The above arguments in favor of a primary role for tubules in the causation of tubulointerstitial fibrosis must be tempered by an important caveat. Ischemia, and possibly other noxious stimuli, can damage capillary endothelium in parallel to tubule damage; therefore activated endothelium could assume an important role also, in such injuries. Interestingly, Xavier et al. from the Goligorsky laboratory reported recently that partial TGFBR2 ablation in endothelial cells increased microvascular preservation, improved renal blood flow, decreased tissue hypoxia, and reduced tubulointerstitial fibrosis following folic acid nephropathy and unilateral ureteral obstruction, indicating an important role for endothelial TGF-β signaling and microvascular pathology in renal fibrosis.10 These findings implicate TGF-β signaling in injured/activated endothelial cells as a critical factor that causes microvascular rarefaction, decreased tissue perfusion, cellular hypoxia, and fibrosis.
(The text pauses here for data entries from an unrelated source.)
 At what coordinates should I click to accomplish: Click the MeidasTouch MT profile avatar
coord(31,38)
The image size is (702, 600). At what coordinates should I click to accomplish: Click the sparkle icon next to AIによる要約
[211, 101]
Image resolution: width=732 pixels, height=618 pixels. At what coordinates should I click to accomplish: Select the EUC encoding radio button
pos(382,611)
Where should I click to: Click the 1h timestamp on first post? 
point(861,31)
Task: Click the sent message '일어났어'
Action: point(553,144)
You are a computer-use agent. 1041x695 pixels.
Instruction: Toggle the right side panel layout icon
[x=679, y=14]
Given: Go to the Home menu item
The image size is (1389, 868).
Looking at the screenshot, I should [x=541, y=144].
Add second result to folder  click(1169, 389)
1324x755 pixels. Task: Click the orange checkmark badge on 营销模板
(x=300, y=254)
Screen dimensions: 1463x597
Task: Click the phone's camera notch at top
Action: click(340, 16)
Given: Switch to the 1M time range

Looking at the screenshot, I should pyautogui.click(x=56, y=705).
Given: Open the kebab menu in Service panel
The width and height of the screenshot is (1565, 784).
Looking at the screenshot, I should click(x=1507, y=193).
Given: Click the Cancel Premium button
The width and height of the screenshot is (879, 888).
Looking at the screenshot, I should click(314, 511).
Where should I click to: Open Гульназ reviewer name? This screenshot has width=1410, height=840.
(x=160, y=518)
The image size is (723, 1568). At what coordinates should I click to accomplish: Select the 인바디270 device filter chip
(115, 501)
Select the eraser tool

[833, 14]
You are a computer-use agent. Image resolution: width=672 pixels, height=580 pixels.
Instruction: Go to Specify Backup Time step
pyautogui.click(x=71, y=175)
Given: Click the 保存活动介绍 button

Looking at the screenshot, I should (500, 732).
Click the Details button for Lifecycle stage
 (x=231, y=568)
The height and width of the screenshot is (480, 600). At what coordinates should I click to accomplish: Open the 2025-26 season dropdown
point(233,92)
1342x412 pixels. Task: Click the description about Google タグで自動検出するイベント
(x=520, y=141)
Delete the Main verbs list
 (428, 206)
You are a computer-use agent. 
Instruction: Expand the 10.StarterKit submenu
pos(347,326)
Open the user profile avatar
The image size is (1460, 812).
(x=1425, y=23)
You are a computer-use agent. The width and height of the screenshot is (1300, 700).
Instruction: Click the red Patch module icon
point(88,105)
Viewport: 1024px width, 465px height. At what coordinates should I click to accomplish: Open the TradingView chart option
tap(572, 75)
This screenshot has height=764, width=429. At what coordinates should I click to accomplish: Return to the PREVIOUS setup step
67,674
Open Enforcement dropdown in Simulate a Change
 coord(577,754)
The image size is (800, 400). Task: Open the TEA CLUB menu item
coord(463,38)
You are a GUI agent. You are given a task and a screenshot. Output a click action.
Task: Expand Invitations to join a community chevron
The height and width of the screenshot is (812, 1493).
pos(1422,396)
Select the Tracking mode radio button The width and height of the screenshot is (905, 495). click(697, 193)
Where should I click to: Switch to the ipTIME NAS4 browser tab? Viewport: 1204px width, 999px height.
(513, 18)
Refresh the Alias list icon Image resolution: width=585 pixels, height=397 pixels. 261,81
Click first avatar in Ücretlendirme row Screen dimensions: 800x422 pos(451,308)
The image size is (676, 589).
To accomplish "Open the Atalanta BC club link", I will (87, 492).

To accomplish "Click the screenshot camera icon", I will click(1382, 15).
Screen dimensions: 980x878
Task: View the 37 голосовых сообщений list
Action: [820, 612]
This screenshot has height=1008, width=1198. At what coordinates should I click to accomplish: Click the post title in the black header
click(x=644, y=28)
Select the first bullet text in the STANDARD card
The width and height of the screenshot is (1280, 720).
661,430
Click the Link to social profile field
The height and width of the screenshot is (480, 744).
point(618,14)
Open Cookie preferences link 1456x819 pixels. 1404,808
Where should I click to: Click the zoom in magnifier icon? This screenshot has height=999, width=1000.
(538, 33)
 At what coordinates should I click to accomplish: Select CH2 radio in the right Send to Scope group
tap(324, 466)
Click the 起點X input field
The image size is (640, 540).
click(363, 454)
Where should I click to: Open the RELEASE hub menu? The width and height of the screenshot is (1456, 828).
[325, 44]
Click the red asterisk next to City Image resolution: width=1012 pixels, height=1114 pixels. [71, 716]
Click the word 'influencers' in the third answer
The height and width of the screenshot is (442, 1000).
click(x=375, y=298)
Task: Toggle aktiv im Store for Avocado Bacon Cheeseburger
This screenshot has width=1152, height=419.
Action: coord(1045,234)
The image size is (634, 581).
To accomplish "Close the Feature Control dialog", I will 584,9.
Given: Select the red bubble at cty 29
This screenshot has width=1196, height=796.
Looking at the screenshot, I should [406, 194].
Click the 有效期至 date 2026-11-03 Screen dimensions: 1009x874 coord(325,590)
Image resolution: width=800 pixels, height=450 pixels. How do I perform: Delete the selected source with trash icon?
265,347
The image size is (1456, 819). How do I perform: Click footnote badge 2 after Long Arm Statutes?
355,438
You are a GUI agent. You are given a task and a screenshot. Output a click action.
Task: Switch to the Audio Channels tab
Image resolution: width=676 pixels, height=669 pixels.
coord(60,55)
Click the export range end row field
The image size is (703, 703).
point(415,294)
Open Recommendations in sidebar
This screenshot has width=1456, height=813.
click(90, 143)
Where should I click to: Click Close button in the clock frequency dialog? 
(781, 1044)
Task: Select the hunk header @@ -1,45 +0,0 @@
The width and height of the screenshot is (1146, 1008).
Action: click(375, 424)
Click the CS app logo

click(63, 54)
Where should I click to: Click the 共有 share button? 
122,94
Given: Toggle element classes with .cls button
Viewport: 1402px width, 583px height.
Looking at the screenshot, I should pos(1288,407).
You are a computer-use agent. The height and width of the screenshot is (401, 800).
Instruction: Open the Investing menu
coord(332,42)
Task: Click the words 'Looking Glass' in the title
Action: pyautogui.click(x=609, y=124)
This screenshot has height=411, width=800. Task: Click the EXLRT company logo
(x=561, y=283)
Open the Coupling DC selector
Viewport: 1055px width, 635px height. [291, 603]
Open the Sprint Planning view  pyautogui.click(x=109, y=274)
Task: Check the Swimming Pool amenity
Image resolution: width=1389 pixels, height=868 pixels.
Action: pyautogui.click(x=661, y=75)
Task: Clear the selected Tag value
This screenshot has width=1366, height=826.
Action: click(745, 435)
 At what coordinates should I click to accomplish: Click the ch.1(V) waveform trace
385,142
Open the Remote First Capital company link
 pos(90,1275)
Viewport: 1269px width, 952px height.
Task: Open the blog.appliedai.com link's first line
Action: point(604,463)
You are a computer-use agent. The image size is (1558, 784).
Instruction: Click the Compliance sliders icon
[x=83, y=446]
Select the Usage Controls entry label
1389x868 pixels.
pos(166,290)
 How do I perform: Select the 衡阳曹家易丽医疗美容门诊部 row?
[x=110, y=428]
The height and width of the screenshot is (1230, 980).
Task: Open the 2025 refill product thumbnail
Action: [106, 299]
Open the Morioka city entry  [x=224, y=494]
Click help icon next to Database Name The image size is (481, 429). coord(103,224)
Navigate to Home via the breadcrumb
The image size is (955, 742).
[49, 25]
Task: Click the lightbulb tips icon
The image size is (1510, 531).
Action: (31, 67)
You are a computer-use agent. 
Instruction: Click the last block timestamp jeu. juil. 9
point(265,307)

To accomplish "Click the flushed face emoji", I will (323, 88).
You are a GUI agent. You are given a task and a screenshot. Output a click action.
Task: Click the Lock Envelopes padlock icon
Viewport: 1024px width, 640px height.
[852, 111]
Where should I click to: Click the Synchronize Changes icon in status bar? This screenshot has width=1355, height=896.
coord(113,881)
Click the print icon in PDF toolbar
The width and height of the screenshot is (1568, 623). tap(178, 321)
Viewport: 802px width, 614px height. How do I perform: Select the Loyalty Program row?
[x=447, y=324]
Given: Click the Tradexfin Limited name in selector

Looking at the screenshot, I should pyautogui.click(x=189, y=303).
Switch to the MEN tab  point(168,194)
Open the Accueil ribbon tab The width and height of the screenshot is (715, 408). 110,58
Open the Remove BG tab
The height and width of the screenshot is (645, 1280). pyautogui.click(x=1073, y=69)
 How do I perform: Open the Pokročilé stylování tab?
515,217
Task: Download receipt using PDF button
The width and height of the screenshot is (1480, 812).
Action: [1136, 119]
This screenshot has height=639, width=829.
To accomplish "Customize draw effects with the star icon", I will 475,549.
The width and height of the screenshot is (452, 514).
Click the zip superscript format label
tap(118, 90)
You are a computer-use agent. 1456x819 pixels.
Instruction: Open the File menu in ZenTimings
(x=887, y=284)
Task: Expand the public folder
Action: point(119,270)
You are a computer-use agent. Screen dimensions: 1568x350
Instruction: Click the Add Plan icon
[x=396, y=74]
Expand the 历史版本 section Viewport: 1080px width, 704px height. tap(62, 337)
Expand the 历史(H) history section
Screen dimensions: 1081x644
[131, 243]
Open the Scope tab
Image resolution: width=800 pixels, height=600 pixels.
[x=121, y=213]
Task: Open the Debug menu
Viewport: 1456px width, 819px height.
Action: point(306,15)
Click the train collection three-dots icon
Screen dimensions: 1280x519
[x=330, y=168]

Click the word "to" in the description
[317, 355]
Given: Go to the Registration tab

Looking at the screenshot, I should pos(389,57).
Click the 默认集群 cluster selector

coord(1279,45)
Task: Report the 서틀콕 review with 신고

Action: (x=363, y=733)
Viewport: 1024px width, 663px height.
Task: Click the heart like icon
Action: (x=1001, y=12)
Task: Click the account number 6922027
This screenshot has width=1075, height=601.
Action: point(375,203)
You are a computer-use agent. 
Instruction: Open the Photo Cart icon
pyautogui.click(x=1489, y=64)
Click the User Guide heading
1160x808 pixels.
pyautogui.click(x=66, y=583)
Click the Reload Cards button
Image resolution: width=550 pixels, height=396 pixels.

How to reconcile such critical roles for both tubules and blood vessels in TGF-β-dependent fibrosis? Is it possible that judiciously used genetic interventions will yet reveal such a critical role for inflammatory-cell TGF-β signaling as well? Such perplexing apparently conflicting considerations can only be reconciled by accepting that the evolution of tubulointerstitial fibrosis involves a vicious cycle of interactions between tubules, microvascular cells (endothelial cells and pericytes), inflammatory cells, and fibroblasts; these interactions feed on each other to amplify and boost the fibrogenic signaling milieu. We have elaborated how such a vicious cycle might operate in a recent review.9

The findings of Neelisetty et al.1 are provocative and need serious consideration. However, they also need to be tempered by technical considerations relating to recombination efficiency required for TGFBR2 deletion in fibroblasts and precursors. All of the evidence for high recombination shown in the paper was derived from interstitial cells sorted for GFP expressed by the recombined mT/mG construct. Thus, the cells that were examined were preselected for the Cre-expressing population in which TGFBR2 deletion is expected. What if there were issues related to failed recombination—for whatever reasons, including non-expression of required transcription factors, silencing of the transgene, mosaicism, and so on—that resulted in the deletion of TGFBR2 from only a sub-population of fibroblasts? In other words, fibroblasts that did not express GFP as a marker for being sorted would be missed. The in vivo fluorescence images as well as counts for α-smooth muscle actin-positive and GFP-positive cells suggest the existence of a significant number of α-smooth muscle actin-positive cells that did not express GFP. The data are less clear on whether there was significant disparity in counts between PDGFRβ+ cells and GFP-expressing cells in the interstitium. These considerations suggest that further work is needed to make the point with certainty. This is an important point to make, a needed step in the winding road toward understanding the vagaries of TGF-β signaling as it relates to renal fibrosis.

Footnotes

Disclosure: The authors declare no competing interests.